We could show that mechanical thrombectomy is as effective in patients with heart failure as in those without. Heart failure does not have an impact on neurological outcome after large vessel occlusion when treated with mechanical thrombectomy. These findings are coherent to the analysis of the VISTA cohort, in which it was shown that systemic thrombolysis is effective, regardless of the presence of heart failure [12]. Even though it had been shown that patients with heart failure experience a higher mortality and morbidity after stroke [14]. One possible explanation might be the impaired cerebral perfusion due to the compromised ejection fraction, leading to poorer baseline collateral status, which is associated with worse outcome in patients with LVO [11]. In our study, we could not find an impact of heart failure on the cerebral collateral status of the patients; patients with heart failure did show similar collateral status, measured by the Menon score, compared to patients without heart failure. Another factor often blamed for possible worse outcome of HF patients after stroke is that symptomatic intracranial bleedings after systemic thrombolysis are more common in patients with heart failure [15]. In contrast, we did not detect a higher rate of symptomatic intracranial bleedings after mechanical thrombectomy and the proportion of patients also receiving systemic thrombolysis was not different in either group. One statistical drawback might be that the rate of intracranial bleedings after mechanical thrombectomy was very low and potential differences may not have been detected due to the small number of intracranial bleedings.

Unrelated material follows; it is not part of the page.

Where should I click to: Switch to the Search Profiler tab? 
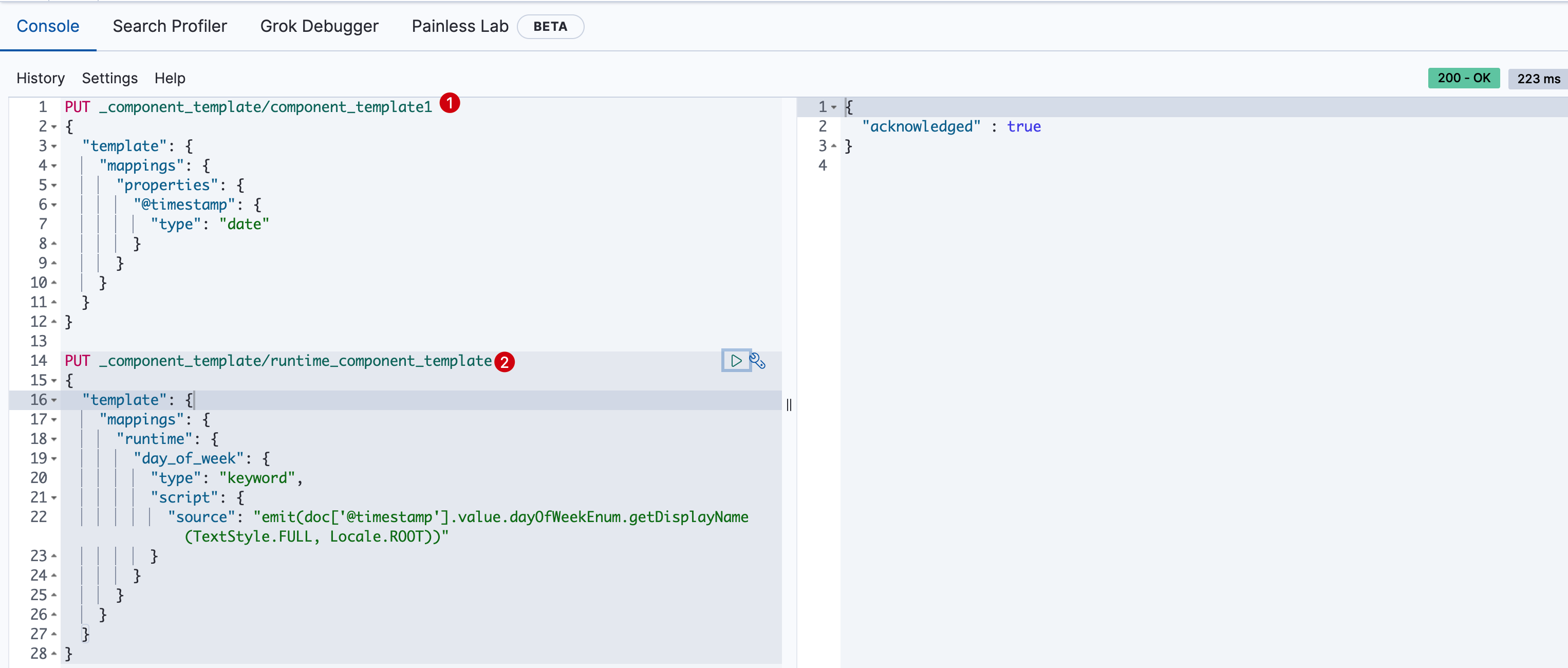pyautogui.click(x=169, y=26)
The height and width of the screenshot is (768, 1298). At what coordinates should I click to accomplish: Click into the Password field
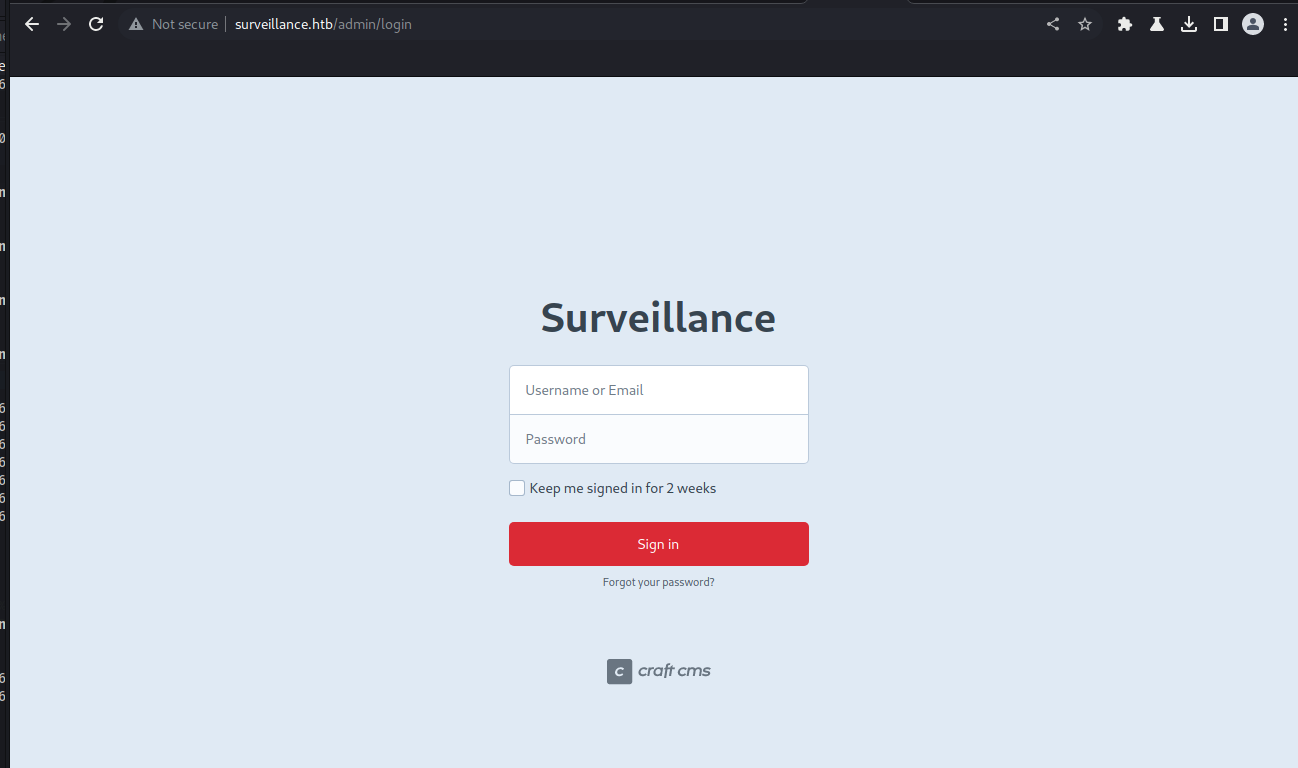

The strength of this study is the sample size and the well characterized patient cohort with comprehensive data especially regarding the neurological and neuroradiological parameters, as well as a 90-day followup examination. A limitation is the retrospective character of the study. Furthermore, we only included patients with a reduced ejection fraction, and we did not include patients with heart failure with a preserved ejection fraction and diastolic dysfunction. Thus, there is a probability of inclusion of some of those patients into the control group, which might influence our results.

5. Conclusion

In our study heart failure is not associated with a poorer outcome or higher mortality after mechanical thrombectomy in LVO. The NIHSS at discharge and mRS at 90 days as well as the mortality are similar in the two groups of patients. Even though patients with heart failure suffer from a high morbidity and mortality in stroke, they seem to benefit from cerebral artery recanalization therapy just as patients without heart failure.

Data Availability

The data used to support the findings of this study are available from the corresponding author upon request.


A part of the data was presented at the European Stroke Organisation Conference in 2018.

Conflicts of Interest

Marios N. Psychogios received honoraria and travel from grants Penumbra Inc., honoraria from Phenox GmbH, is a consultant to Stryker Neurovascular and Siemens Healthineers, and has a research agreement with Siemens Healthineers. Jan Liman received Speaker or Advisory Board fees from Pfizer, BMS, Bayer Healthcare, Stryker, and Daichii Sankyo.